Abstract Lung tissue resident memory CD8 T cells (TRM) are critical for protection against heterologous influenza virus challenge by promoting rapid viral clearance. Unlike other mucosal tissues, we have found that local environmental signals are insufficient for the establishment of lung TRM, and that pulmonary antigen encounter is necessary for TRM to differentiate in the lung. Therefore, we investigated the role of lung antigen presenting cell (APC) subsets in the establishment of lung CD8 TRM following influenza infection. The initial appearance of flu-specific CD8 T cells in the lung with a TRM phenotype begins around day 10 post-infection, which coincides with viral clearance. Correspondingly, while most lung APC subsets contain influenza antigens over the course of infection, monocytes are the most numerous lung APC subset containing influenza antigens at the time of TRM appearance.

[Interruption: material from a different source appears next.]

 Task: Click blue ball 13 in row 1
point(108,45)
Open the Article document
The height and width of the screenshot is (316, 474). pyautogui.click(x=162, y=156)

Furthermore, imaging shows direct interaction between monocytes and T cells in the lung, supporting the idea that monocytes can act as drivers of lung TRM differentiation. In a murine influenza model, CCR2−/− mice, which have a defect in monocyte recruitment to the lung, had significantly fewer flu-specific lung CD8 TRM than WT controls. Notably, this defect was not observed in the flu-specific CD8 memory T cells in the lung vasculature or mediastinal lymph node, indicating this effect is specific for tissue-resident memory cells. In addition, this phenotype is not driven by a lack of CCR2 on T cells, as adoptive transfer of wild-type OT-I T cells into CCR2−/− mice yields the same deficiency of lung TRM. Thus, these data show that antigen presentation by lung CCR2+ monocytes has an important role in the establishment of lung CD8 TRM.